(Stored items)

[Start of section]

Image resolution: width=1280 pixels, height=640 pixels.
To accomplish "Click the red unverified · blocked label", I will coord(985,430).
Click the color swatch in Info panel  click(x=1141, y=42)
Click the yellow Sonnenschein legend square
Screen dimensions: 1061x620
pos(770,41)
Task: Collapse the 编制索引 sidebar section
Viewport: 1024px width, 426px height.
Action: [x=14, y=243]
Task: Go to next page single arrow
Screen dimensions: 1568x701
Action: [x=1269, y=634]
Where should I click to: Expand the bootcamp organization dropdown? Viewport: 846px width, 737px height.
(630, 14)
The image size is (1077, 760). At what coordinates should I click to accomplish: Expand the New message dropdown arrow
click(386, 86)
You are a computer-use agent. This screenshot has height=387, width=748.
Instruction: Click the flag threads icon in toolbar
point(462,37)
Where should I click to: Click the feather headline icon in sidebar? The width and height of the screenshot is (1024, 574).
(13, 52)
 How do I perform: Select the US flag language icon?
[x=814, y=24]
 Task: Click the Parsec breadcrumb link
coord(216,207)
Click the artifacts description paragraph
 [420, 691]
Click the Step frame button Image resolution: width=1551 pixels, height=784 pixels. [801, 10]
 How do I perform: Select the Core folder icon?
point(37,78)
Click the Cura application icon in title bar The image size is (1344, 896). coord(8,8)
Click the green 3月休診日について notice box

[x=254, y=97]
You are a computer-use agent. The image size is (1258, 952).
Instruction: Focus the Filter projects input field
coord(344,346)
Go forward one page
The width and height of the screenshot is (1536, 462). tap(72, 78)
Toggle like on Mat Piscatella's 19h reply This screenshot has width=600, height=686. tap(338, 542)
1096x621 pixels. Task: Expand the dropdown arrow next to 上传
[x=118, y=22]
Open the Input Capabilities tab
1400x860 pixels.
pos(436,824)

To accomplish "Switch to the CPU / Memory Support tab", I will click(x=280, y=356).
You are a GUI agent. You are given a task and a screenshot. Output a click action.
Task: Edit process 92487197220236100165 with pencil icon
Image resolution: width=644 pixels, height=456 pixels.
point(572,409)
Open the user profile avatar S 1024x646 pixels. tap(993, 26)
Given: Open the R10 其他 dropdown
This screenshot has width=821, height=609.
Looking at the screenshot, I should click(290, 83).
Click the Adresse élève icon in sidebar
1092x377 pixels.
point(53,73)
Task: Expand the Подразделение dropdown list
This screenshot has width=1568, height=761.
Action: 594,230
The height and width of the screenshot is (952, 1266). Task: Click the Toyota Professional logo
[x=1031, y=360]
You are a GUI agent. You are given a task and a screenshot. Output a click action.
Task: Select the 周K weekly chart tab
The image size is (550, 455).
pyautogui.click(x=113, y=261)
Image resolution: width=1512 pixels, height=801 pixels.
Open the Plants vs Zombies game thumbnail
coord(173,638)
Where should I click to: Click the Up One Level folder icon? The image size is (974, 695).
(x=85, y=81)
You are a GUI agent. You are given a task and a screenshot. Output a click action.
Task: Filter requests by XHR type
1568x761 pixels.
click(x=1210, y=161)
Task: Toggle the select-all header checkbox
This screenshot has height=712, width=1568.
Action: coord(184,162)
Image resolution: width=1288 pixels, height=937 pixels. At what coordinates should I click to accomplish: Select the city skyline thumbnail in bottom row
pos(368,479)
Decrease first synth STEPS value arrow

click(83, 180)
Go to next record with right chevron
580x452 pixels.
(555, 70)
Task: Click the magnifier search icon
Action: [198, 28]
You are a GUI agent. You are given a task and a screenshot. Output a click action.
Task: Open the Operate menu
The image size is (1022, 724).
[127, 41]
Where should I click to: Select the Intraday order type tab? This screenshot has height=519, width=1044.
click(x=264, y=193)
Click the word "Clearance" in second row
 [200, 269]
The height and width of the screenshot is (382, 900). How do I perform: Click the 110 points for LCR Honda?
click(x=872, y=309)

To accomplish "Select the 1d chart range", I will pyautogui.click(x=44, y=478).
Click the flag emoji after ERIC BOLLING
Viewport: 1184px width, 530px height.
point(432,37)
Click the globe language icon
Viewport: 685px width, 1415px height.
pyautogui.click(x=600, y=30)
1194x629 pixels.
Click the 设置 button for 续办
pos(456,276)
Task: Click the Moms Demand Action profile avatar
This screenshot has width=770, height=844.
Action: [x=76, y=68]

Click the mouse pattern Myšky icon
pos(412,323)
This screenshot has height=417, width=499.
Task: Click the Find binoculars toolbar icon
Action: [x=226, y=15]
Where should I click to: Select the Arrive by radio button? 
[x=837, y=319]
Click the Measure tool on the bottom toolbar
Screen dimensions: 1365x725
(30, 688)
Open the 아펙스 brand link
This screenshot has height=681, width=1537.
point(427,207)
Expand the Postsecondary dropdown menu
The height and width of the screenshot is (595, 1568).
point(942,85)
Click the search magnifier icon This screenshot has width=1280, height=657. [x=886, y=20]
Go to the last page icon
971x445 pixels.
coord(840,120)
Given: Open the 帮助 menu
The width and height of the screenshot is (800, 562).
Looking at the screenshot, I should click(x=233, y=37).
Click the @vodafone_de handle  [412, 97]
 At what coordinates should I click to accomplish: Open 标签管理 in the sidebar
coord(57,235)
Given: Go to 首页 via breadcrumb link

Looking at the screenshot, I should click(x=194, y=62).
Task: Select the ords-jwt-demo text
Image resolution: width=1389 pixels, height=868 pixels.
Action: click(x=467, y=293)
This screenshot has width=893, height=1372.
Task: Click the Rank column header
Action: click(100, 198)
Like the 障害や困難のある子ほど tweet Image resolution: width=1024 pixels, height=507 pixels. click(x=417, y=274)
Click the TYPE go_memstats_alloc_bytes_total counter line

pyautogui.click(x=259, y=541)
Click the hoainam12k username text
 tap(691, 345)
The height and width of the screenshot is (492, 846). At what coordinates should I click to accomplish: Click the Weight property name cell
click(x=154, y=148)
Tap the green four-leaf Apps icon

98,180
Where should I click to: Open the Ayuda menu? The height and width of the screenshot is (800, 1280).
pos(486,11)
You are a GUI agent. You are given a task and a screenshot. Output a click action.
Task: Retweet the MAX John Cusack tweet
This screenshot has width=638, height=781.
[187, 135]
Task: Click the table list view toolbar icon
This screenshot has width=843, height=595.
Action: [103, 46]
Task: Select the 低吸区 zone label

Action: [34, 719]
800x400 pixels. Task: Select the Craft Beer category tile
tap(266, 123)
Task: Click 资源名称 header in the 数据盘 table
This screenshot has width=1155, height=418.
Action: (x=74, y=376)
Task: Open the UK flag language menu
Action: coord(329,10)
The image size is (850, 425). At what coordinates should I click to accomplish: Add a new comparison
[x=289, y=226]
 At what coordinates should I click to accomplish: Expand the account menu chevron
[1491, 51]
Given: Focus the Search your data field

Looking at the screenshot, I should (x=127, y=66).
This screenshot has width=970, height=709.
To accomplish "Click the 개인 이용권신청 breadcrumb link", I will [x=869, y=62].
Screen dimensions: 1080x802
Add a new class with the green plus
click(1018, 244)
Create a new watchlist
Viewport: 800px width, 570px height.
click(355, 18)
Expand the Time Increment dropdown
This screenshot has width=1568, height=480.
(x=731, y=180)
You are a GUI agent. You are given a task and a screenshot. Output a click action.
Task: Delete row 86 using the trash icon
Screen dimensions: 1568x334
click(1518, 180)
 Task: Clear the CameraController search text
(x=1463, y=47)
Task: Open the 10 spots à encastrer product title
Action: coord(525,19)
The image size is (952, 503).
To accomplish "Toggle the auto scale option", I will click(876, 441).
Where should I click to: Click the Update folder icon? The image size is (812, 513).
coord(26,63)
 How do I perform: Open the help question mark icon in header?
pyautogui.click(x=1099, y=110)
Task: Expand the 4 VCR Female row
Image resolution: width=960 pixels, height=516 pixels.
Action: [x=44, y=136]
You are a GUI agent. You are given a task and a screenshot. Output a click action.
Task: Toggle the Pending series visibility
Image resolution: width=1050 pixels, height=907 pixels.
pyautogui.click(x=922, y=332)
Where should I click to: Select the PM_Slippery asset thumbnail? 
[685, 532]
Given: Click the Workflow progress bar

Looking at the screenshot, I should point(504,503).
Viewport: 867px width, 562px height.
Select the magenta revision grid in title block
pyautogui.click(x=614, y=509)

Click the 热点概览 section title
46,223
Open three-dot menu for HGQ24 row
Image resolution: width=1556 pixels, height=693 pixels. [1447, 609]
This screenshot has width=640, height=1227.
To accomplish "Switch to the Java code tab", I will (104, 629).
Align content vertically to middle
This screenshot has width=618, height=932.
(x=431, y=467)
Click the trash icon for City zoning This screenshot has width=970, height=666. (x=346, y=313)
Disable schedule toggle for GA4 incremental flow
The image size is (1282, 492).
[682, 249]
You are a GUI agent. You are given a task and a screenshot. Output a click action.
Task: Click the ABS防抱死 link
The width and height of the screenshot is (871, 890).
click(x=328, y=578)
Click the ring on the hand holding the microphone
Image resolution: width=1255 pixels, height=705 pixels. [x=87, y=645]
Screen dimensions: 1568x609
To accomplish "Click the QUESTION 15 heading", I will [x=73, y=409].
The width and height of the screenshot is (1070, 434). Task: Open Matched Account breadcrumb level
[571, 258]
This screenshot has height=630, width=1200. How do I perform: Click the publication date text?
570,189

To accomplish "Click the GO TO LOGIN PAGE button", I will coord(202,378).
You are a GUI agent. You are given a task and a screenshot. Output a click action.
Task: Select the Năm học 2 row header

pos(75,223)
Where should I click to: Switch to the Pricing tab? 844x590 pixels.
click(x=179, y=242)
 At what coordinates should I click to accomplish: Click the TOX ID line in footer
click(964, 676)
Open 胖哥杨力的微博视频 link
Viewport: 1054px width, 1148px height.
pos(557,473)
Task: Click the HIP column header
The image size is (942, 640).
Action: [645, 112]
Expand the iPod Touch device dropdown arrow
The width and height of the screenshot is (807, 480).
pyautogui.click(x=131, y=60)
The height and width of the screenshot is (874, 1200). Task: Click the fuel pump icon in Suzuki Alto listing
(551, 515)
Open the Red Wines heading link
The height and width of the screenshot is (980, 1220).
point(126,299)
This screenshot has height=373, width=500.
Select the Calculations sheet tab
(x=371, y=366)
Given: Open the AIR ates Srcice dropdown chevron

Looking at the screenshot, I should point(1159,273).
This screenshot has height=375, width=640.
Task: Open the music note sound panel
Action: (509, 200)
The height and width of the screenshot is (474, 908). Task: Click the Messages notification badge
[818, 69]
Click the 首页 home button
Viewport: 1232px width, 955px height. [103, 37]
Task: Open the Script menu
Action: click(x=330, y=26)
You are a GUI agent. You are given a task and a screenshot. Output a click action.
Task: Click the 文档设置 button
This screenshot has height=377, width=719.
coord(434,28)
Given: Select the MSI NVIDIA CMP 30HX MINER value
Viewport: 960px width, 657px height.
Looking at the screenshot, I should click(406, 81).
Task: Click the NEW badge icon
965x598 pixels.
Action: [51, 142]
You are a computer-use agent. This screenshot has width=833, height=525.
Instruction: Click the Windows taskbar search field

[End of section]

Activity: In the data above, find the line with "The height and width of the screenshot is (874, 1200)." and the line with "Given: Select the". Retype both, plus every line between them, exactly.

Task answer:
The height and width of the screenshot is (874, 1200). Task: Click the fuel pump icon in Suzuki Alto listing
(551, 515)
Open the Red Wines heading link
The height and width of the screenshot is (980, 1220).
point(126,299)
This screenshot has height=373, width=500.
Select the Calculations sheet tab
(x=371, y=366)
Given: Open the AIR ates Srcice dropdown chevron

Looking at the screenshot, I should point(1159,273).
This screenshot has height=375, width=640.
Task: Open the music note sound panel
Action: (509, 200)
The height and width of the screenshot is (474, 908). Task: Click the Messages notification badge
[818, 69]
Click the 首页 home button
Viewport: 1232px width, 955px height. [103, 37]
Task: Open the Script menu
Action: click(x=330, y=26)
You are a GUI agent. You are given a task and a screenshot. Output a click action.
Task: Click the 文档设置 button
This screenshot has height=377, width=719.
coord(434,28)
Given: Select the MSI NVIDIA CMP 30HX MINER value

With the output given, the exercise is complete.